BRUSSELS, 8 May 2019. A new analysis of five draft EU energy and climate plans reveals a lack of climate commitment by governments in terms of ambition, concrete sectoral measures and public participation.  

Tomorrow, EU leaders are meeting in Sibiu, Romania to discuss the Future of Europe, amid youth climate protests across Europe, rising impacts of global warming, and EU citizens demanding decisive climate action.

On this occasion, the PlanUp project launches analyses entitled Fit to succeed? of the draft national energy and climate plans (NECPs) of five EU countries – Italy, Spain, Hungary, Poland and Romania. In the NECPs, governments are expected to outline objectives, policies, targets, and measures for decarbonising European economies in order to tackle the climate crisis. These plans are concrete tools for countries to fulfil their commitments under the Paris Agreement and put the EU on track to reach carbon neutrality by 2040.

Looking specifically at the transport, agricultural and buildings sectors, as well as how well national governments have included the public into the decision-making, the analyses found a serious lack of commitment on behalf of governments when it comes to ambition and concrete climate measures. It further established that most of the countries have failed to follow basic principles of transparency and public participation when preparing the draft plans.

Commenting on behalf of PlanUp, Agnese Ruggiero, Policy Officer at Carbon Market Watch said:

“The general lack of ambition of these plans is unacceptable at a time when we are already feeling the impacts of climate change and people are on the streets demanding strong action to stop it. The draft plans are only a start so now is not the time for foot-dragging. It is paramount that the national governments step up and deliver much stronger final plans at the end of this year.” 

Out of the five countries, Spain stands out and has taken steps in the right direction to help the country and the EU as a whole to meet the Paris Agreement climate targets. The plan needs to be confirmed and strengthened in the process of forming a new government, following elections last month.

Míriam Zaitegui, Climate Change Policy Officer at ECODES commented:

“While the Spanish draft plan lacks clarity in certain technical aspects such as targets for zero-emission vehicles, it stands out for its ambition and a clear commitment to climate action. We expect President Sanchez to honour his promise to form an “ecological government” and ensure that the final plan goes even further to help Spain achieve its climate goals under the Paris Agreement.”

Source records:
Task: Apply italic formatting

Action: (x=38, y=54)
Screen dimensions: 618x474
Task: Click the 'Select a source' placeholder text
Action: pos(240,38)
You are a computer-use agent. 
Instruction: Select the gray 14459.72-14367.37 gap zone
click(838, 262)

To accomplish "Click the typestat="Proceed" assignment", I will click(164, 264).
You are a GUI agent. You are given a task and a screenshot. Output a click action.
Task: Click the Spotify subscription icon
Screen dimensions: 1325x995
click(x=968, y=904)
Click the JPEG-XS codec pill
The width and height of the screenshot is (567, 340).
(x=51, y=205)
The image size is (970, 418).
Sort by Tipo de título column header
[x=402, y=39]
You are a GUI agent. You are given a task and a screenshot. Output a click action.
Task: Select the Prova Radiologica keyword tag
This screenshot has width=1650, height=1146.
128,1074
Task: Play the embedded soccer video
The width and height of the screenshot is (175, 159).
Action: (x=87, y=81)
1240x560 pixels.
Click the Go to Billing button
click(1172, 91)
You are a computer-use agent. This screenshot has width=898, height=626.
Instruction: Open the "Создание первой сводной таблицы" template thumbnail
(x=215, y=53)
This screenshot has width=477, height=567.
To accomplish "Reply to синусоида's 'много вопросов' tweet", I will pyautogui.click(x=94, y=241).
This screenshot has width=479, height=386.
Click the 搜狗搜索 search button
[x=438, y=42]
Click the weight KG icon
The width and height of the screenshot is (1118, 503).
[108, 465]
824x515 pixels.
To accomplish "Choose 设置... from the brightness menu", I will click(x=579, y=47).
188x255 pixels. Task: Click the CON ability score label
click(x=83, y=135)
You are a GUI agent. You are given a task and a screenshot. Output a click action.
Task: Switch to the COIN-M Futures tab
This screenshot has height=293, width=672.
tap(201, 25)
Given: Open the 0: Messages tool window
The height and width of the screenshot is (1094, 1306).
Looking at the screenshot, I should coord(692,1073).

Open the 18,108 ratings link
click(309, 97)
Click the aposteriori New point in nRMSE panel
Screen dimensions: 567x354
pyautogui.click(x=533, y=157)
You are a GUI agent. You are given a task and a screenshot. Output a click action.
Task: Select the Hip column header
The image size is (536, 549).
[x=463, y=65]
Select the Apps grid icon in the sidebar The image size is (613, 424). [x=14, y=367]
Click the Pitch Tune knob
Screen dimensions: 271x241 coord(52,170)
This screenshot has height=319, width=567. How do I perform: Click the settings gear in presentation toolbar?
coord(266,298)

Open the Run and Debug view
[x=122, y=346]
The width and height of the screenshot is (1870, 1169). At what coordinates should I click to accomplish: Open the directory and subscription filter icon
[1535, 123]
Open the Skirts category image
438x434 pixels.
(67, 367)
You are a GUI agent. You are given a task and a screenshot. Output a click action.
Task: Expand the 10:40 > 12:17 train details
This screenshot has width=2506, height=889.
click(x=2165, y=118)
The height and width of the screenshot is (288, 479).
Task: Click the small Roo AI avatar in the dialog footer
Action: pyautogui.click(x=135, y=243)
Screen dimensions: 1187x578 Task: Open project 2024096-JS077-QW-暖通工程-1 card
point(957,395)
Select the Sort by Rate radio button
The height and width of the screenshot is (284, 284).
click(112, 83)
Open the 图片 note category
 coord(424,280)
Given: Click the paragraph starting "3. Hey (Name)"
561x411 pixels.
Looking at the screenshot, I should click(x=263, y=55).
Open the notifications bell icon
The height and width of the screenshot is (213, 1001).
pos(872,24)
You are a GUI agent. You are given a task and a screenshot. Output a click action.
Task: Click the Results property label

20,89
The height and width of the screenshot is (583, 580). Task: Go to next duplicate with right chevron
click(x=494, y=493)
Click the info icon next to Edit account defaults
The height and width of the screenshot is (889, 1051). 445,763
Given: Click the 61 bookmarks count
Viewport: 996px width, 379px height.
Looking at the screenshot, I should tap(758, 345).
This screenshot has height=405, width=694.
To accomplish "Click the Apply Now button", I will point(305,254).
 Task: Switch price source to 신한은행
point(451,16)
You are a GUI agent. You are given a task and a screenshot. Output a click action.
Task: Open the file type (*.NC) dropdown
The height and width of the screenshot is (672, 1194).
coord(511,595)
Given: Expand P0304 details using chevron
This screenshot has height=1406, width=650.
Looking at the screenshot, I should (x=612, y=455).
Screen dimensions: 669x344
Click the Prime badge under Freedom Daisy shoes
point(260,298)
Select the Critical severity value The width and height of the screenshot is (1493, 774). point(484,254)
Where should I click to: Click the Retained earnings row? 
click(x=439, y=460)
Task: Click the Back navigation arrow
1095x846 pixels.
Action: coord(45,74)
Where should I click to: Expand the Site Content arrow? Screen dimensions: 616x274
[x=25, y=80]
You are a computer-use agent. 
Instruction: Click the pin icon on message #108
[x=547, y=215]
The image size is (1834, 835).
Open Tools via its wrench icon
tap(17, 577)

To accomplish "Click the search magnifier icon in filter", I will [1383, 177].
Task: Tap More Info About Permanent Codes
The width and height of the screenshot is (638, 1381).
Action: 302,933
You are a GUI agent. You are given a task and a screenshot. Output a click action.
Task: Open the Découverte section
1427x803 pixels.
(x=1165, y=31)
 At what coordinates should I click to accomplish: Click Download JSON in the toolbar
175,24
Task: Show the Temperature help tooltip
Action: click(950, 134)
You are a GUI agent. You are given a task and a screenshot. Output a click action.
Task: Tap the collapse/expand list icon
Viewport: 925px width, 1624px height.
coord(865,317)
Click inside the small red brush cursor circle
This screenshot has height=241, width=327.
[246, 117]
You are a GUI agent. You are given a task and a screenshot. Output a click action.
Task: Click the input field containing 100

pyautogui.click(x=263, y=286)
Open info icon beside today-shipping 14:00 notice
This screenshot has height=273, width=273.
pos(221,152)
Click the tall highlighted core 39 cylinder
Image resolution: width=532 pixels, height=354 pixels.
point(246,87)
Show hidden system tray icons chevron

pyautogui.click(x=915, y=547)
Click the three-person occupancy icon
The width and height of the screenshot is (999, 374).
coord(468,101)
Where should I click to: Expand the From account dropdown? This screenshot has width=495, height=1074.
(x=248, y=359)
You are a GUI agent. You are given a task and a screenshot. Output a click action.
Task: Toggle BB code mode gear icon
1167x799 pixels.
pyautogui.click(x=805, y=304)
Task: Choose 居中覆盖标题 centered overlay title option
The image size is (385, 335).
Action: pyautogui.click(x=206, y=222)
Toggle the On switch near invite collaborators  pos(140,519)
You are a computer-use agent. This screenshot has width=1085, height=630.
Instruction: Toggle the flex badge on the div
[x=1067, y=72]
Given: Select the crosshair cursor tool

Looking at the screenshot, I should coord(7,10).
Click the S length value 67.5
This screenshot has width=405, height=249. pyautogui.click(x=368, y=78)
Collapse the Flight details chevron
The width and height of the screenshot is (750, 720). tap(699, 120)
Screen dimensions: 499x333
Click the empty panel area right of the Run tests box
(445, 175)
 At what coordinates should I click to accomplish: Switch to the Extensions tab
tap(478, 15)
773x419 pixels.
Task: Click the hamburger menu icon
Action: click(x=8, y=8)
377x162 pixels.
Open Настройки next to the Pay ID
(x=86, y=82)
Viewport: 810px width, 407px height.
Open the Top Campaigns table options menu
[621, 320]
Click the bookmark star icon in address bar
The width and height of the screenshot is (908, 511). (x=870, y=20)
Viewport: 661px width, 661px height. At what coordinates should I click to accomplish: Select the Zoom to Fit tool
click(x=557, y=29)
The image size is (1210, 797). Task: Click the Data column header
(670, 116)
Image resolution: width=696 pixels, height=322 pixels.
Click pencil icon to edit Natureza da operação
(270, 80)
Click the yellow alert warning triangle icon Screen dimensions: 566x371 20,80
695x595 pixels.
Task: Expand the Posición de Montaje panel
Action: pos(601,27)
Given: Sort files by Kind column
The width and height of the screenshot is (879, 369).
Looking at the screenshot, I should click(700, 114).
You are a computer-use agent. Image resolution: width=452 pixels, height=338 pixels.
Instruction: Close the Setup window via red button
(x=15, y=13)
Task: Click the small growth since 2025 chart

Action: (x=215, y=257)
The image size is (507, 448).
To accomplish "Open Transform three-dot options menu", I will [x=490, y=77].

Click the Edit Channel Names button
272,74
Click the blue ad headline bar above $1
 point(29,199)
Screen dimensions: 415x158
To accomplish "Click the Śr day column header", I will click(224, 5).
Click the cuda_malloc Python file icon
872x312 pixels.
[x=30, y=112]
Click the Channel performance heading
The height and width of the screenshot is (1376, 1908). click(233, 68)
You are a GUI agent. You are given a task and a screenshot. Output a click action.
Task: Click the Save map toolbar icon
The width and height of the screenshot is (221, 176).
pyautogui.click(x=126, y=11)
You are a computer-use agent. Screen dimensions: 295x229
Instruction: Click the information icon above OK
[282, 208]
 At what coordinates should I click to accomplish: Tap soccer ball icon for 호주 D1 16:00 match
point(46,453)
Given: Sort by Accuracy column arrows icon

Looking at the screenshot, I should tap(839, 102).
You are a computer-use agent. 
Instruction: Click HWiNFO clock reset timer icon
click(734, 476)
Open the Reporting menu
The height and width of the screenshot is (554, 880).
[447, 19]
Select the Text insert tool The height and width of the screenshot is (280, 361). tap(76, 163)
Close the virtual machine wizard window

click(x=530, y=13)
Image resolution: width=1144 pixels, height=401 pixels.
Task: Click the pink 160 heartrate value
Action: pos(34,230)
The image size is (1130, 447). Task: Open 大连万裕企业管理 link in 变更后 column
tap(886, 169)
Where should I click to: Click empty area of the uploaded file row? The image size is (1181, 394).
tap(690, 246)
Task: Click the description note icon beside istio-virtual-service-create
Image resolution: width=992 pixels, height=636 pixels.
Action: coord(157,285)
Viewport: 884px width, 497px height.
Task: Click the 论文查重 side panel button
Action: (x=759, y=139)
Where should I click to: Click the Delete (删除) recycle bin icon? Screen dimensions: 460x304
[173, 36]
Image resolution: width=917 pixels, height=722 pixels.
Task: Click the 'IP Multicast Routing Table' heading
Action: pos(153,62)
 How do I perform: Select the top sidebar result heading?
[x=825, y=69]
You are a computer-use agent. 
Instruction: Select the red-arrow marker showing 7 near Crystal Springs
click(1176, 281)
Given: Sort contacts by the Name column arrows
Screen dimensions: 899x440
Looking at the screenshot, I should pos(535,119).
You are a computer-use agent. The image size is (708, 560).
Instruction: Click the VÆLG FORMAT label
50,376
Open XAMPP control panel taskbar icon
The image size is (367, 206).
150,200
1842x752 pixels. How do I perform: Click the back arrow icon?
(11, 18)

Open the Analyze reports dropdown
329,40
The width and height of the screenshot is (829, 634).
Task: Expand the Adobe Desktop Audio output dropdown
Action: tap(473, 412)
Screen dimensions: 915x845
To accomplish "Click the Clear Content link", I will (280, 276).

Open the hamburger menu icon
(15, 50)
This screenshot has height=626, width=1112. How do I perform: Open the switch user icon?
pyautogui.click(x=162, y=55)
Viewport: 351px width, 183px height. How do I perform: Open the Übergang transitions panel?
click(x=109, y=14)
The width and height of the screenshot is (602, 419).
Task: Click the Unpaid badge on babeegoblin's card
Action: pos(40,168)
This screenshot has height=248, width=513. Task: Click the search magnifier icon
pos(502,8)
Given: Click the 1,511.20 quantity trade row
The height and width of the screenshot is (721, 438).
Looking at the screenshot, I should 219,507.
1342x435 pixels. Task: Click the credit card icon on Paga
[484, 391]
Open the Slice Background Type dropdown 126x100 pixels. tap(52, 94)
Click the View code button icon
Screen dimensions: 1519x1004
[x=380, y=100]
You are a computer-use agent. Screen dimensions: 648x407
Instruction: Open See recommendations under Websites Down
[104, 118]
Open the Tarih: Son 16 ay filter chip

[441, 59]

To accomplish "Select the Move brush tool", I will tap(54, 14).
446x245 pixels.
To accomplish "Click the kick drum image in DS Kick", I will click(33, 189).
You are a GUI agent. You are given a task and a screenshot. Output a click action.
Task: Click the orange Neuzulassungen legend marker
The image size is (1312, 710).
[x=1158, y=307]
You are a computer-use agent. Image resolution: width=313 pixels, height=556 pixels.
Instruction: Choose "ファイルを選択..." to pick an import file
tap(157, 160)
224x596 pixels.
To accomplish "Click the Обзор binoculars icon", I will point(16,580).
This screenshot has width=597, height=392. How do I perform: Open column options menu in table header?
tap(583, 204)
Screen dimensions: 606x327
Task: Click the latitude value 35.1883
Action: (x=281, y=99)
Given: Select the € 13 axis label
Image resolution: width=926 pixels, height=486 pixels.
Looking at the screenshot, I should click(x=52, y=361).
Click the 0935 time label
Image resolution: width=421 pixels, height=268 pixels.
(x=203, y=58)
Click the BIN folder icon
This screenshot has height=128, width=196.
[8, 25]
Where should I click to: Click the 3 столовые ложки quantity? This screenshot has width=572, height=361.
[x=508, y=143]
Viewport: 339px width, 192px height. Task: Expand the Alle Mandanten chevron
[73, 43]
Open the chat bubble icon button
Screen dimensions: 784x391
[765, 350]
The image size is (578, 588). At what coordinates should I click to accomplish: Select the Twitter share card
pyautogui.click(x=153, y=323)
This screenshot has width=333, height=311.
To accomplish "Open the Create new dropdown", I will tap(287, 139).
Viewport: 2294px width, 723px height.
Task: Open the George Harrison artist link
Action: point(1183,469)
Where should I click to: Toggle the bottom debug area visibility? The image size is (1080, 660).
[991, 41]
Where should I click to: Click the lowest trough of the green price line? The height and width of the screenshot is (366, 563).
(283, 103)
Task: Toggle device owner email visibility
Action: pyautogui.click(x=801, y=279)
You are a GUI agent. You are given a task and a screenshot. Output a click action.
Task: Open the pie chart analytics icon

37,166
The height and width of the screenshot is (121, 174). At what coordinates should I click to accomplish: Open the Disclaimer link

Exercises
1. List the countries whose draft national energy and climate plans were analyzed, according to the passage on EU climate plans.
2. Answer these from the passage on EU climate plans:
(a) In which city are EU leaders meeting to discuss the Future of Europe?
(b) What position does Agnese Ruggiero hold, and at which organization?
(c) What example is given of a technical aspect where the Spanish draft plan lacks clarity?

Solutions
1. Italy, Spain, Hungary, Poland, Romania

2.
(a) Sibiu, Romania
(b) Policy Officer at Carbon Market Watch
(c) Targets for zero-emission vehicles